= TASKS TO COMPLETE =
A – In the post on Late Bronze Age archaeology for RPGs, what is bronze said to usually be an alloy of?
B – Copy the passage of the post on Late Bronze Age archaeology for RPGs between "In part, this" and "palace to palace.", inclusive.

= SOURCE =
______________________________

Friday, April 12, 2019

Of Bronze, Burning Palaces, and “Certain Kinds of People” - More Musings on Archaeology for RPGs


PREAMBLE
Ok, there’s a lot packed into what follows, so here’s a snapshot/abstract to help determine whether it’ll interest you. First, I briefly describe the peculiarly connected-but-limited world of the Late Bronze Age (LBA) Near East, then discuss that world’s collapse into anarchy at the dawn of the Iron Age. After that I roll up my sleeves and identify some game-able principles for campaign concepts inspired by that setting - a setting in which:
+ movement and communication were essential, but…
+ the mobile population was very limited, and…
+ those who traveled freely had tremendous power to reshape the status quo.
Those principles, I suggest, could support some rich campaign concepts. 

THE LATE BRONZE AGE PALATIAL SYSTEM AND THE ‘CLUB OF GREAT POWERS’
Thirty-five centuries ago, more or less, Late Bronze Age (LBA) societies of the Near East and Eastern Mediterranean formed a network of tightly-controlled, military-powerful, diplomatically-interconnected, palace-centered kingdoms. For hundreds of years, from the 16th to the 12th century, the rulers who oversaw the LBA palatial system basked in the golden age of pre-Iron Age imperial power. These were the heady days of New Kingdom Egypt and of that realm’s potent Hittite rivals, and of upstart Mycenaean kings pushing their way too into the international order. 

Ramesses II storms a Hittite fortress
(public domain, Wikipedia)
Although major conflicts certainly did occur (see above) the LBA is marked more by cooperation between the great kings. Diplomatic correspondence, peace treaties, royal marriages, and lavish exchanges of rare goods helped bind the powers together; quite simply, the powers-that-be that ran the palaces helped prop each other up. 

In part, this was because each of the great powers had something critical to offer to the others. Bronze was the military metal of choice; its separate components (usually an alloy of copper and tin) were rare and came from limited, distant sources. Other goods, like lapis lazuli, were equally rare and helped project the kinds of wealth and prestige that spoke to each regime’s legitimacy. Each regime wanted access to goods found far from its own kingdom; by trading peaceably with each other, the Great Powers maintained the essential flow of rare goods from palace to palace.

______________________________

= DATA LINES =
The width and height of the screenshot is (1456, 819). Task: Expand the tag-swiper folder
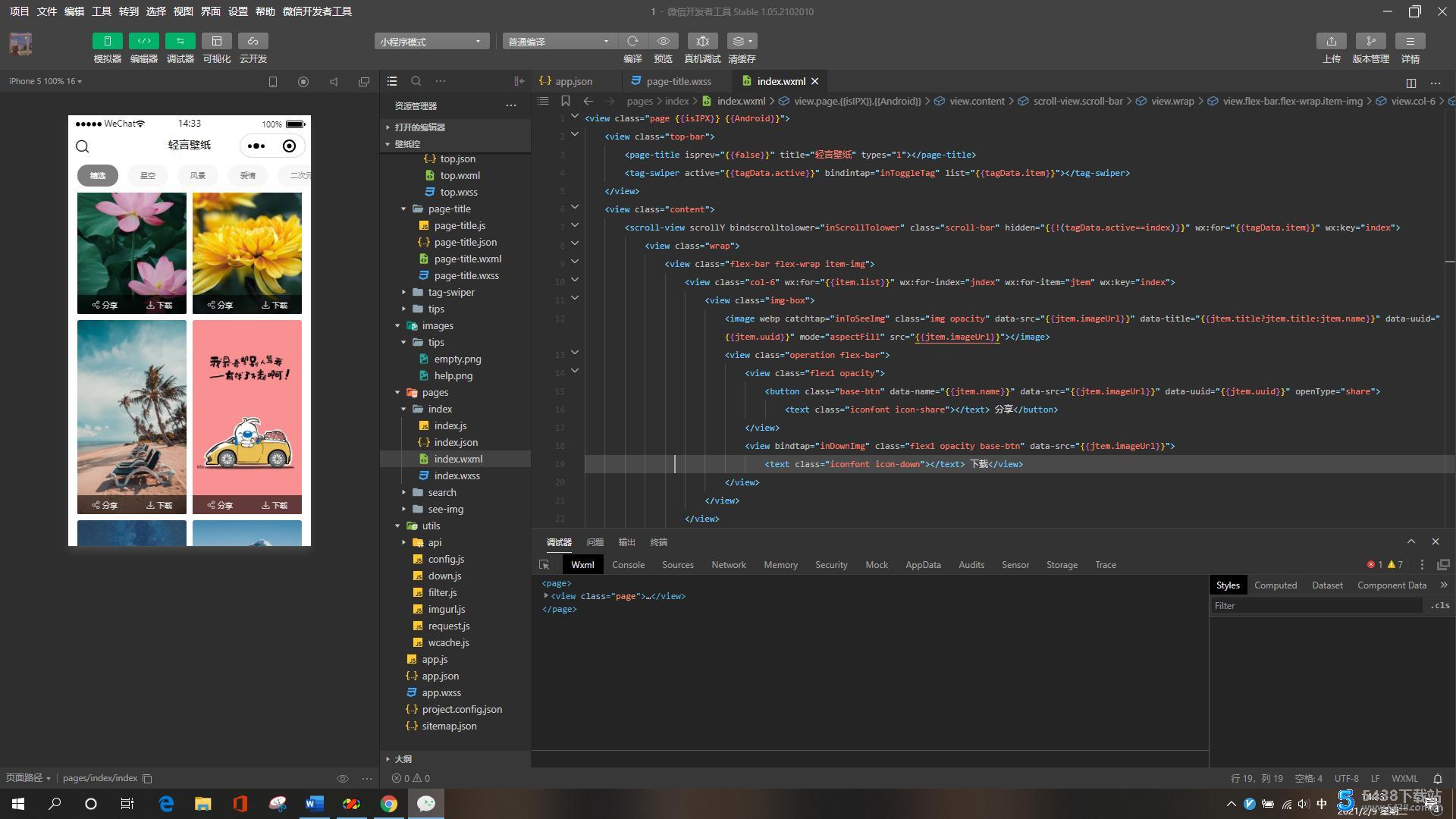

______________________________

= IN RESPONSE =
A – Copper and tin.

B –
In part, this was because each of the great powers had something critical to offer to the others. Bronze was the military metal of choice; its separate components (usually an alloy of copper and tin) were rare and came from limited, distant sources. Other goods, like lapis lazuli, were equally rare and helped project the kinds of wealth and prestige that spoke to each regime’s legitimacy. Each regime wanted access to goods found far from its own kingdom; by trading peaceably with each other, the Great Powers maintained the essential flow of rare goods from palace to palace.